(Dataset entries)

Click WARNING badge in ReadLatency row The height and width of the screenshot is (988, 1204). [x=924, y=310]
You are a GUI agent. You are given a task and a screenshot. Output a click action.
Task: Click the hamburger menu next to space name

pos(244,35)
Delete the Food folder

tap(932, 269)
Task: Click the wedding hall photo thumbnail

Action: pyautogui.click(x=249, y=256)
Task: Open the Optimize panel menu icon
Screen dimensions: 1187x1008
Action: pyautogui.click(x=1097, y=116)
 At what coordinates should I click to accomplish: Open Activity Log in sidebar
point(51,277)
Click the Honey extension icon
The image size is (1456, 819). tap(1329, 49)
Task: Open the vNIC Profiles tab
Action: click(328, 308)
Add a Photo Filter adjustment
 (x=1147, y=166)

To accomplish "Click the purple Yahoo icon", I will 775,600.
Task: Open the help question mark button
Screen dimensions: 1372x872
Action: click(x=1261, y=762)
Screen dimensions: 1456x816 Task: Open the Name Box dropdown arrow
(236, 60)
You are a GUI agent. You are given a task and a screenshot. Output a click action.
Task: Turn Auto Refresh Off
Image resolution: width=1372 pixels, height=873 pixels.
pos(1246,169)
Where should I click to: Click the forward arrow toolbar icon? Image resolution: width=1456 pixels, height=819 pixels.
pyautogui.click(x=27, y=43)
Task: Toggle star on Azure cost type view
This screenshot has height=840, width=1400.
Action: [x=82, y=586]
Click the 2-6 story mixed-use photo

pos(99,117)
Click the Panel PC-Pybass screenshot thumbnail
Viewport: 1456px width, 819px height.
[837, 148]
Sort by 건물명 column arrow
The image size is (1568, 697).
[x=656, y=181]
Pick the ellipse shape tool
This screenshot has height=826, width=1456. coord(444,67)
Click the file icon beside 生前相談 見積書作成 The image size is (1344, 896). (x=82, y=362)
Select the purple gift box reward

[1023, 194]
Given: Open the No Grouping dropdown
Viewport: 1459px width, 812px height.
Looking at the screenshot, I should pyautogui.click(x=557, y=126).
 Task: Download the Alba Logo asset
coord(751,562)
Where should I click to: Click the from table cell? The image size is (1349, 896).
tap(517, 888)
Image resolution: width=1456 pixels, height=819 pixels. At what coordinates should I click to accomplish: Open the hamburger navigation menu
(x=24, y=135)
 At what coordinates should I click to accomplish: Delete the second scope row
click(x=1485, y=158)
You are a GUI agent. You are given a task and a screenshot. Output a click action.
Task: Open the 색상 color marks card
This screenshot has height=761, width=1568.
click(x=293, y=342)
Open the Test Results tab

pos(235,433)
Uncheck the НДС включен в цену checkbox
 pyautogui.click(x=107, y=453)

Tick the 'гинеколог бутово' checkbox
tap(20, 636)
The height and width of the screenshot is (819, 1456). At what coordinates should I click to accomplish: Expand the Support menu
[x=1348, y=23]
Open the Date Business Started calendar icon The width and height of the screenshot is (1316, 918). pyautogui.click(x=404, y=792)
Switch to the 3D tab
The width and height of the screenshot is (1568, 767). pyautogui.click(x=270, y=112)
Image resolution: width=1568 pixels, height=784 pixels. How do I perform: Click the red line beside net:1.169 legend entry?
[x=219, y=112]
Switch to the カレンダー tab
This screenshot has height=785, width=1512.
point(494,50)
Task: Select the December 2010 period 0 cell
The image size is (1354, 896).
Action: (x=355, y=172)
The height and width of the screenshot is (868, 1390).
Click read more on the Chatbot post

◆ **What is expected**:
All lines from the one that contains "The image size is (1354, 896)." to the end of the records above are to be copied exactly; leave out the rest.

◆ **Answer space**:
The image size is (1354, 896).
Action: (x=355, y=172)
The height and width of the screenshot is (868, 1390).
Click read more on the Chatbot post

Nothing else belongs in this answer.